Required action: Using the entries that follow, write out the line containing "You are a GUI", the line containing "1568x552 pixels.", and every line between them, exactly and nothing else.

(Material for this exercise)

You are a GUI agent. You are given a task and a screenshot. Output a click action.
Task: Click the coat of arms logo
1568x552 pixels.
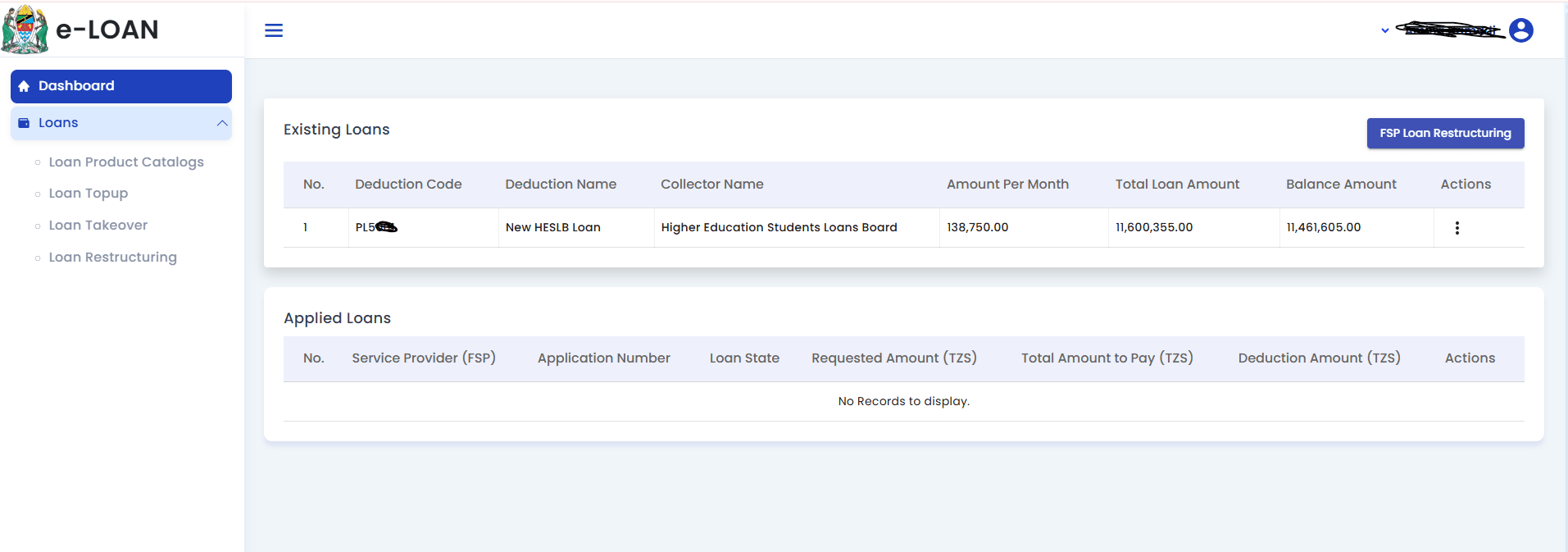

(End Material for this exercise)
(Material for this exercise)

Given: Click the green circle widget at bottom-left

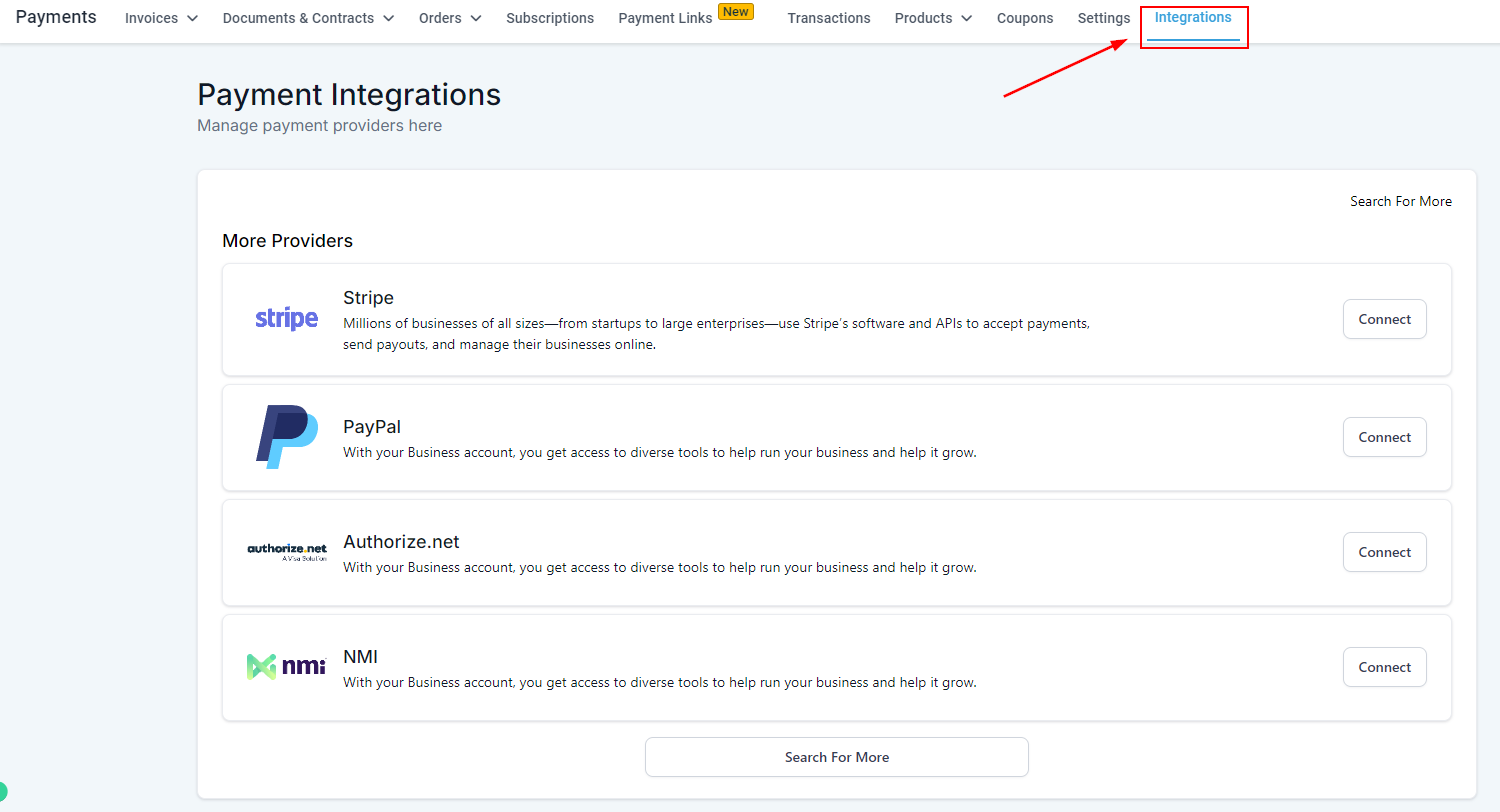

(End Material for this exercise)
(Material for this exercise)

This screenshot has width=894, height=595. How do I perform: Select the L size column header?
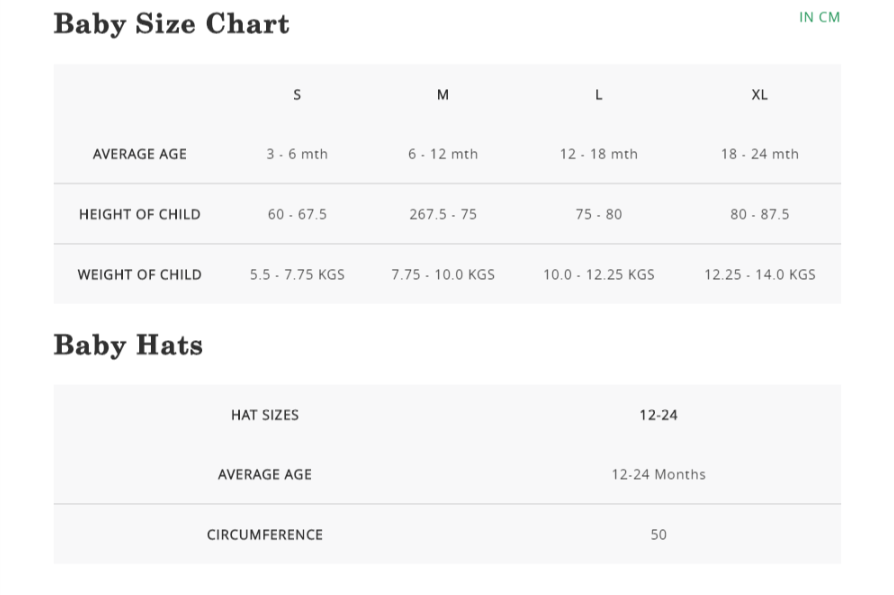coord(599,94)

(End Material for this exercise)

Task solution:
You are a GUI agent. You are given a task and a screenshot. Output a click action.
Task: Click the coat of arms logo
1568x552 pixels.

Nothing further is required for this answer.